El sindicato busca la aprobación en el Congreso de una ampliación al techo presupuestario por Q961 millones para el aumento salarial del 5 por ciento para los maestros. ¿Cuándo reabrirán las escuelas? Esta es la respuesta de Joviel Acevedo.

“Ellos decidieron que se venir, pero no han decidido cuándo se van”

Los congresistas apuntan la responsabilidad de los efectos de esta paralización hacia el Ejecutivo, ya que aseguran que fue el presidente Jimmy Morales quién negoció el Pacto Colectivo con los maestros, sin contar con los recursos económicos para cumplir.

El diputado Walter Felix, presidente de la comisión de la Niñez y la Juventud señala cuánto agrava el cierre de las escuelas al país:

“La situación de la educación en Guatemala es grave. Con o sin paro, especialmente si la vemos desde la atención de la primera infancia, la primaria que es la más atendida. Hay una cantidad de niños que se quedan sin educación y se sigue reproduciendo el analfabetismo, por lo que se deberían evitar este tipo de situaciones”

El diputado, Luis Pedro Álvarez cuestionó el financiamiento del pacto colectivo de educación y el destino de los impuestos.

“¿para qué nos está alcanzando el presupuesto de la Nación?: para pagar intereses de la deuda, para pagar la planilla del gasto público del Gobierno, para pagar pactos colectivos carísimos. Como el tema de educación que solo se aumentan los salarios, pero no representa ningún cambio para los niños”
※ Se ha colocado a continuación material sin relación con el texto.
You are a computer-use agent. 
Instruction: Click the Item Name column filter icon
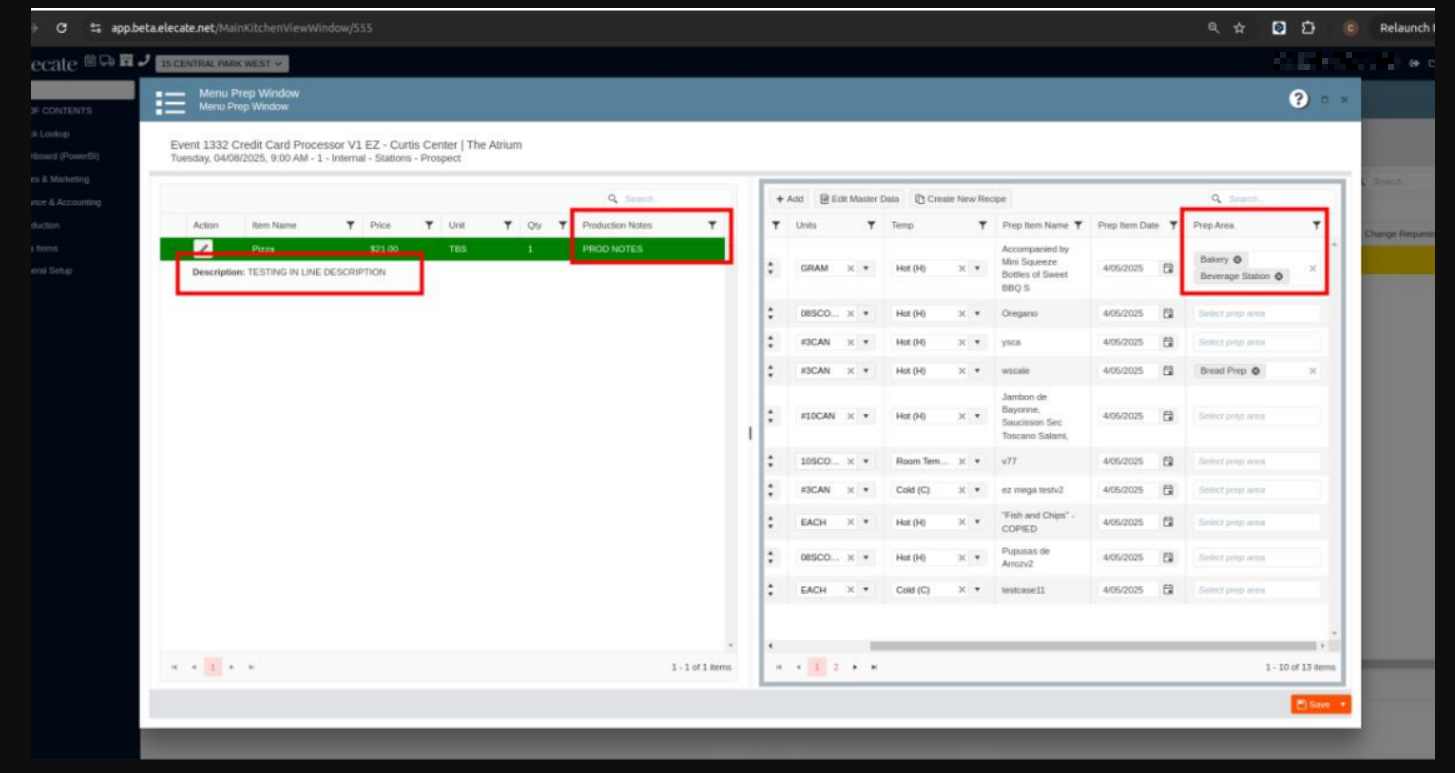coord(350,226)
Oscar Fernando López, director de la Escuela Hermógenes González Mejía, ubicada en la zona 6 de la capital, un centro educativo que no apoya el paro, afirmó que la suspensión solo afecta el crecimiento académico del estudiante:

Se está perdiendo el 25 por ciento de una unidad no contemplada con el contenido y actividades. El reglamento establece además que se debe cumplir con el 80 por ciento de asistencia y esta situación nos deja en el incumplimiento de la evaluación de los aprendizajes y el atraso del desarrollo curricular.

Mientras que los docentes que están en paro tratan de justificarse, el maestro José Morales recalca cómo sopesan otros la necesidad: A nosotros hay patojos que nos llegan en marzo o en abril a recibir clases en las aldeas, y nosotros nos readecuamos, le podemos enseñar poquito pero bueno, no va a perder.

El ministro Héctor Hugo López dijo que los directores departamentales de Educación deben levantar las actas correspondientes a los docentes que no laboran, de no hacerlo pueden ser sancionados hasta con la destitución.